** Data for analysis **
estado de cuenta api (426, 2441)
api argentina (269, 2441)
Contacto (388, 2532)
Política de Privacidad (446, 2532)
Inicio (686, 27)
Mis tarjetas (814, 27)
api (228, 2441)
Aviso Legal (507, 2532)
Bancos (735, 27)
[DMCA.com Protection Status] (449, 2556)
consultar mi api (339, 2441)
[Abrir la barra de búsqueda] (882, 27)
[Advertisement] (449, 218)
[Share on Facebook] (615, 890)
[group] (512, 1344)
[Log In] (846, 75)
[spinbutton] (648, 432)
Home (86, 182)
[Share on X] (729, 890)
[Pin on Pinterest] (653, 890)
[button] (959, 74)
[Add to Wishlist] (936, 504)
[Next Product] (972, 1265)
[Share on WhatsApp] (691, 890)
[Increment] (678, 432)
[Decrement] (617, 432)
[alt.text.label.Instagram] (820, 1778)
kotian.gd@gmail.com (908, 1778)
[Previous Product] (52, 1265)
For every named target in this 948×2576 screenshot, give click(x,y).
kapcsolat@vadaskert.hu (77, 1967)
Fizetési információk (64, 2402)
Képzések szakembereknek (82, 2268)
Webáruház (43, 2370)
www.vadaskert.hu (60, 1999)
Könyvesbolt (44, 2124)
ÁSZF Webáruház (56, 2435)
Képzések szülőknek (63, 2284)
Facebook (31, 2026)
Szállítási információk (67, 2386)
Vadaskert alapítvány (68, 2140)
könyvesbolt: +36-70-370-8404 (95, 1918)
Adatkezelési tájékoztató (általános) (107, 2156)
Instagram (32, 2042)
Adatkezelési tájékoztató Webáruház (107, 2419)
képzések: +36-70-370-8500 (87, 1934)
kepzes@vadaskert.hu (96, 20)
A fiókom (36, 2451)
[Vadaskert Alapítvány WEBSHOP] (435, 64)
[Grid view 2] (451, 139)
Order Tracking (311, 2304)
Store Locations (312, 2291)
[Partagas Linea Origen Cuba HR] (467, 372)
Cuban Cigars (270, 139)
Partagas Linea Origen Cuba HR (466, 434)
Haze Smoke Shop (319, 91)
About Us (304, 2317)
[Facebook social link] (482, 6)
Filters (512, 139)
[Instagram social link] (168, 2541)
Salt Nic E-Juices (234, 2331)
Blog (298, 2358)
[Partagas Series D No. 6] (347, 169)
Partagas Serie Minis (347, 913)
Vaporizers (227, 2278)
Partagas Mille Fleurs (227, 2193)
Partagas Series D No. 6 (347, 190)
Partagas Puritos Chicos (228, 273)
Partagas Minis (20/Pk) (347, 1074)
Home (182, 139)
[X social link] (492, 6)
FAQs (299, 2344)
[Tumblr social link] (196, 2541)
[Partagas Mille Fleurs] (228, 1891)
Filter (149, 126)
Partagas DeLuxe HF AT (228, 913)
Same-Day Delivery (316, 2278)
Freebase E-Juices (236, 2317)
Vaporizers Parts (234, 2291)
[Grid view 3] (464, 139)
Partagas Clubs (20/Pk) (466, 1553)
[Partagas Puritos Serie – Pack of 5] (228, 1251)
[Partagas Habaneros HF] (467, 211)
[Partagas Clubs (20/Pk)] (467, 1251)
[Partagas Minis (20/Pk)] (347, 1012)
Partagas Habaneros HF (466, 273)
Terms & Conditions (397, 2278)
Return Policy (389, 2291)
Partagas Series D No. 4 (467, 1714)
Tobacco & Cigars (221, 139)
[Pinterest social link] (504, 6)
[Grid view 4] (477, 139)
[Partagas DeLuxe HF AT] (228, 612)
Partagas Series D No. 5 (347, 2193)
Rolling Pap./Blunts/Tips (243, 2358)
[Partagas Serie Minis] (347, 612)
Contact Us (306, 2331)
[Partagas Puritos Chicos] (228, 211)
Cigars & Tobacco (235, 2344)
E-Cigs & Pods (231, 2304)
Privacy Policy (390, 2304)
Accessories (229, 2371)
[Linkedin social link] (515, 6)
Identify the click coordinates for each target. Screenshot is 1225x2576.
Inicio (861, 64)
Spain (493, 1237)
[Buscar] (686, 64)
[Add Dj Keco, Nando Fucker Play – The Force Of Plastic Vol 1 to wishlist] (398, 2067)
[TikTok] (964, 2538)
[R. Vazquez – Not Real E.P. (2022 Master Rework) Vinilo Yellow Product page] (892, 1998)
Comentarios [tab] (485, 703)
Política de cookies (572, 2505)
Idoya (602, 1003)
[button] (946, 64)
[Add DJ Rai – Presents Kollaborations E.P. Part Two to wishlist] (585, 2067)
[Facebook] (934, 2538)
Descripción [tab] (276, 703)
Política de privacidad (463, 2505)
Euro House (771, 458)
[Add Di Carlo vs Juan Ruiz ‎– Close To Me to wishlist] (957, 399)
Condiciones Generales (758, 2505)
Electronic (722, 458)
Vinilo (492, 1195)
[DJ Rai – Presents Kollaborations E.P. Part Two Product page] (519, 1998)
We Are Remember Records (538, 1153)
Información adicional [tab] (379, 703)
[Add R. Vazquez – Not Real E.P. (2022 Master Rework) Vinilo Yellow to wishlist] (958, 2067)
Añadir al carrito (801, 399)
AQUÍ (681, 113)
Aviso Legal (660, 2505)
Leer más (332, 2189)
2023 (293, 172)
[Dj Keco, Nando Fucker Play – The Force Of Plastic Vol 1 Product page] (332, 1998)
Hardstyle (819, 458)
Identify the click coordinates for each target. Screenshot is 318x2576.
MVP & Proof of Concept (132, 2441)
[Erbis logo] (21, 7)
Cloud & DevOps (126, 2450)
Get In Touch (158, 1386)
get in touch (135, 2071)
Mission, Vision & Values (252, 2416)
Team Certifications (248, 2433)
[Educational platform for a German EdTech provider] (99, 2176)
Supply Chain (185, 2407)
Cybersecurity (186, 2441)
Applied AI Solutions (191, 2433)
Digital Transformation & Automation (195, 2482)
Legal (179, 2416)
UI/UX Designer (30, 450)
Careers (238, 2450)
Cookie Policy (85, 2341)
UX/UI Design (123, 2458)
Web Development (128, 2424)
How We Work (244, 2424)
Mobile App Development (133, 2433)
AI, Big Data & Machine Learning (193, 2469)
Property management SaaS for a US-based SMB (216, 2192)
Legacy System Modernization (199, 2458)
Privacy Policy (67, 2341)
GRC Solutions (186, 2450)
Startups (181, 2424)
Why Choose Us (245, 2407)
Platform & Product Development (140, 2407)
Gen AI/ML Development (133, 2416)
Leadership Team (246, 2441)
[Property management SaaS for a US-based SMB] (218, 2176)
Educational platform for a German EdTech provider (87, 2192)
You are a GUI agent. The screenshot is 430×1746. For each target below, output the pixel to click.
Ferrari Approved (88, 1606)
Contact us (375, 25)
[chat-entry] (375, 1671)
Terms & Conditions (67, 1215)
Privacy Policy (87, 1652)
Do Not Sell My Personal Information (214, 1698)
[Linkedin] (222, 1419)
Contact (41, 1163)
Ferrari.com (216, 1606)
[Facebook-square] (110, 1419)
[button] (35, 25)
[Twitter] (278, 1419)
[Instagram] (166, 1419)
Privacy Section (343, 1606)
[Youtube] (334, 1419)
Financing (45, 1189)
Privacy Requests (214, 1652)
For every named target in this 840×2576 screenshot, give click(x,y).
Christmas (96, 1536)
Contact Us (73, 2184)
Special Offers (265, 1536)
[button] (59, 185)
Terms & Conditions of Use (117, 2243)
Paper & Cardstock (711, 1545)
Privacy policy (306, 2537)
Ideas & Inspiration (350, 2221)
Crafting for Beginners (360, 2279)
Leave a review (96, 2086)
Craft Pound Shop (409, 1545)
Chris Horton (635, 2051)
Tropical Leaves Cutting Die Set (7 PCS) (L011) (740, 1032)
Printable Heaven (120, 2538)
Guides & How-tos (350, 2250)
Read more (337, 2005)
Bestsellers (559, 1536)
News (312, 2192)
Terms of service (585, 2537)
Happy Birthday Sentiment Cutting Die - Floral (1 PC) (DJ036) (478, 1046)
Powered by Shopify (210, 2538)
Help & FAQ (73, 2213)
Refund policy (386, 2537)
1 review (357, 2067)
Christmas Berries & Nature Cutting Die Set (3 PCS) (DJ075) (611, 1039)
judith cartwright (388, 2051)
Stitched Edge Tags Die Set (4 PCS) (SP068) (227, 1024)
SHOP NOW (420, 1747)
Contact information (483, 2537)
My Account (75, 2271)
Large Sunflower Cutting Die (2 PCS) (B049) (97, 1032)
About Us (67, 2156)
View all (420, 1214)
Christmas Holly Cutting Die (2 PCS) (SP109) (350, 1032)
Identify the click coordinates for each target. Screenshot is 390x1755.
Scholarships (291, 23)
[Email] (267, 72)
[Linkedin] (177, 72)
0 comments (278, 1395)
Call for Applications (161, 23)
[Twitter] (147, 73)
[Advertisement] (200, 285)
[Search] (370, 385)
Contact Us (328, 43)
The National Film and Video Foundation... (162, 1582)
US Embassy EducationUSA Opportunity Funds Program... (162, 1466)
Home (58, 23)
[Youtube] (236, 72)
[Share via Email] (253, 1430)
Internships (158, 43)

** Your instructions **
The answer should be the first line of the material and every line after it through the line containing "[Advertisement] (449, 218)", exactly as written, and nothing else.

** Your response **
estado de cuenta api (426, 2441)
api argentina (269, 2441)
Contacto (388, 2532)
Política de Privacidad (446, 2532)
Inicio (686, 27)
Mis tarjetas (814, 27)
api (228, 2441)
Aviso Legal (507, 2532)
Bancos (735, 27)
[DMCA.com Protection Status] (449, 2556)
consultar mi api (339, 2441)
[Abrir la barra de búsqueda] (882, 27)
[Advertisement] (449, 218)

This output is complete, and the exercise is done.